# Thread: Topology: Fund Grp of wedge of two real projective planes

1. ## Topology: Fund Grp of wedge of two real projective planes

How can I compute the fundamental group of the wedge of two real projective planes? I would guess that it is (a,b | a^2 = 1 = b^2} with a,b each loops in each respective real projective plane, but I'm not seeing a way to prove it. I'd like to do it without using covering spaces if possible, maybe with SVK, but any suggestion is very welcome at this point.

2. SVK will give you that the fundamental group of the wedge product is the free product of the fundamental groups, which agrees with your guess.

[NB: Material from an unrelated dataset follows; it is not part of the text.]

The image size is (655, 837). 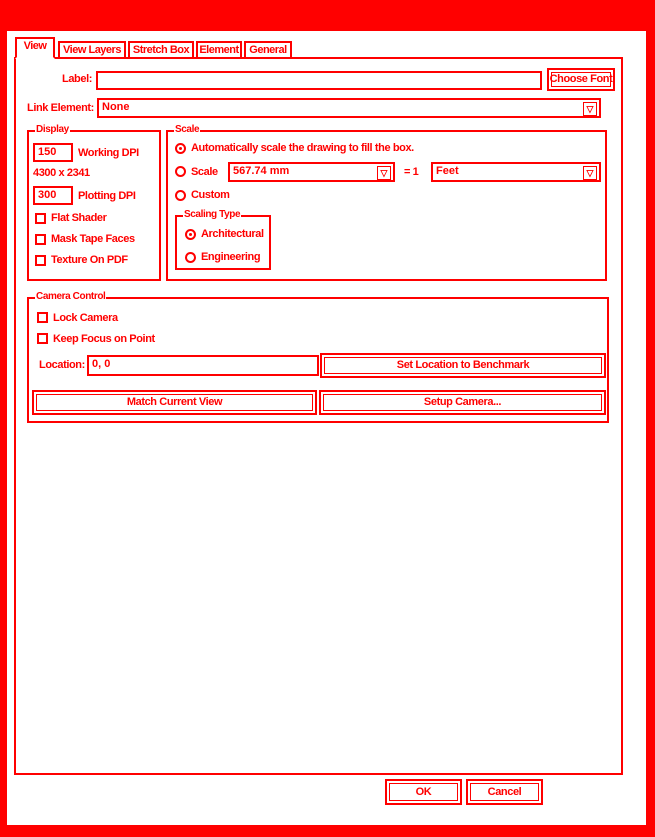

3. I think this works but there is still a gap.

$\displaystyle \mathbb{P}^2$ can be considered a closed disk with boundary identified antipodally. In the proof below I have assumes that the wedge point is taken in the open disk from each projective plane. If I wedge on the boundary of $\displaystyle \mathbb{P}^2$ I get confused - not clear how to choose the open sets.

Here's the gap: It must be true that any two wedges of projective planes are homeomorphic, but how do you prove it.

If I assume the above is true, then without losing generality we can wedge two projective planes at a point interior to $\displaystyle \mathbb{D}^2$ - call this wedge space X at the point q. Let $\displaystyle A = \mathbb{P}^2 \vee \mathbb{D}^2$ and $\displaystyle B = \mathbb{D}^2 \vee \mathbb{P}^2$. Then A, B are open, $\displaystyle A \cup B = X$, and $\displaystyle A \cap B = \mathbb{D}^2 \vee \mathbb{D}^2$ which has a trivial fundamental group. So SVK gives that $\displaystyle \pi_1(X,q) = \pi_1(A,q) * \pi_1(B,q) \cong \{ a,b | a^2 = 1 = b^2 \}$ where * denotes the free group.